Curator of Exhibitions at the Cedarburg Art Museum and Lawrence University alumna Mary Chemotti ‘70 presents the exhibition “Arthur Thrall: Tribute to a Master Artist.” Photo by Veronica Bella
On Thursday, September 29, the Wriston Art Galleries hosted its first Art @ Noon exhibition of the 2016-2017 academic year in the Kohler Gallery. In this 20-minute lunchtime tour, the galleries welcomed Curator of Exhibitions at the Cedarburg Art Museum Mary Chemotti ’70 to present the exhibition “Arthur Thrall: Tribute to a Master Artist.”
The collection of artwork of the late Milwaukee painter and printmaker demonstrated the use of montages of façades, letter form and the combination of handwriting, calligraphy and the aesthetics of line. Chemotti, a past student of Thrall, described the artist’s earliest works in the 1950s as “figurative” and noted that some of his inspiration stemmed from Milwaukee’s urban renewal in 1956 through 1964. Having had the assistance and support of Thrall’s widow, Win, Chemotti was able to present many unique pieces of work in the gallery.

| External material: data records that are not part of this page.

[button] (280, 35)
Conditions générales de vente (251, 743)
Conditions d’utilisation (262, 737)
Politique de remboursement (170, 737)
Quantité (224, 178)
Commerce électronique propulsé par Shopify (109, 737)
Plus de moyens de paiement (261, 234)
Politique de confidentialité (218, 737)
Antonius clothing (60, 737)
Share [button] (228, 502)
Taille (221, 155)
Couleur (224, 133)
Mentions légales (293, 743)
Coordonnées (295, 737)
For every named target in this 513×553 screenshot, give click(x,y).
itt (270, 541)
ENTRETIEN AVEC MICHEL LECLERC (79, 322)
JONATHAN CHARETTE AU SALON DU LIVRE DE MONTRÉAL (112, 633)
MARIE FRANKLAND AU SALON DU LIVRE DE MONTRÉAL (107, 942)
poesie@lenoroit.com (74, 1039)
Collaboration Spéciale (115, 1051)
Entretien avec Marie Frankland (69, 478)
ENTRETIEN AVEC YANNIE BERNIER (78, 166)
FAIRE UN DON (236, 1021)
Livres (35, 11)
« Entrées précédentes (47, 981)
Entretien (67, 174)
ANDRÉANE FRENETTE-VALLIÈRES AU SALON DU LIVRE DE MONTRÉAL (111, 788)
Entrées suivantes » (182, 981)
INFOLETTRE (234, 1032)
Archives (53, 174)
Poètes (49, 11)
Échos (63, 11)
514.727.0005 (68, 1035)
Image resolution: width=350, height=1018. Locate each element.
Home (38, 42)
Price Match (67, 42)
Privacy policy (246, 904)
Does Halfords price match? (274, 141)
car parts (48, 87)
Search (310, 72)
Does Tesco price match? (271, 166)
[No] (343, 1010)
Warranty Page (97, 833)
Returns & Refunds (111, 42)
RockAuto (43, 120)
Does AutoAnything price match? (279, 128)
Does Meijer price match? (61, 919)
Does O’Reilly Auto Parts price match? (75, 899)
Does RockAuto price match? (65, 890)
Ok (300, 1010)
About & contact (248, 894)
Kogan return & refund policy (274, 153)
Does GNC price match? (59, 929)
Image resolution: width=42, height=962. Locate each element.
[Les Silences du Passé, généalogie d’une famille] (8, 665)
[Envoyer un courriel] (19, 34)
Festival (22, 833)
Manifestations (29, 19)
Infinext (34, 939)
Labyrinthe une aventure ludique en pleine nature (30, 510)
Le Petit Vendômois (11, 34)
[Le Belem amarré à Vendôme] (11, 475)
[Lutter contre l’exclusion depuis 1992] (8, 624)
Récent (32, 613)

To the small audience, Chemotti guided the viewers to the different collection of prints which conceptualized Thrall’s three main themes and developments in his art: calligraphy, elegant line and musical notation.
Thrall’s fascination in graffiti and growing interest in fine handwriting and calligraphy led him to experiment with layering colors and giving texture to his work. It was not so much the message of the handwriting as it was the shape of lines and patterns that inspired Thrall. Middle Eastern forms and shapes, as well as Islamic and Arabic writing and illuminated manuscripts served as other pieces of influence for the artist’s earlier plates.
Expressive line, Chemotti explained, was developed for Thrall’s own elegant sake and is seen as supremely simple and concise. In these prints Thrall chose intaglio medium, which included an etching process on the surface of the cardboard or plate. The incised areas of the surface carried ink, and followed his experimentation of unique hand coloring and his production of several color renditions of the same original works. His earlier works were made on a large print press, but over the years he turned to a smaller press, so the different editions are smaller to scale.
From calligraphy and elegant line, Thrall introduced musical notation into his work. He was especially interested in German composer Johann Sebastian Bach and the musician’s own calligraphic embossed monogram. As seen in a couple of his works, Thrall has dedicated and paid homage to Bach in these pieces. The viewer is aware of this merging of calligraphy and musical notation techniques. Thrall experimented with a music engraver that allowed him to hammer stamps into the metal surface to create tiny notes and produce the fine and delicate print of musical composition. Thrall’s interest in infused geometrics, scientific notation and symbols found in maps, labyrinths and even hopscotch, formed his own communication device to viewers.
While all three techniques were inspired at separate times of the artist’s life, Chemotti showed the “confluence of [all] three themes” and the different mediums and styles Thrall used in some of his later work. After the tour, the group was encouraged to ask questions and visit the Quirk Print Gallery to see more of Thrall’s work.
Being at a small liberal arts college similar to Lawrence University, Thrall had the opportunity to communicate with different students and colleagues—musicians, biologists, scientists and historians alike—which inspired the different apparent themes in his work coming from different fields and inspiration. Through the use of etched plate on linoleum block, print relief, three-dimensional tetrahedron, gouache and watercolor, oil and acrylic on canvas, pastels, pencil drawing and intaglio mediums, Chemotti’s collection demonstrates a wide variety of experimentation and inspiration for the well-known Milwaukee artist. Kohler Gallery will house the “Arthur Thrall: Tribute to a Master Artist” collection throughout the term until Nov. 23.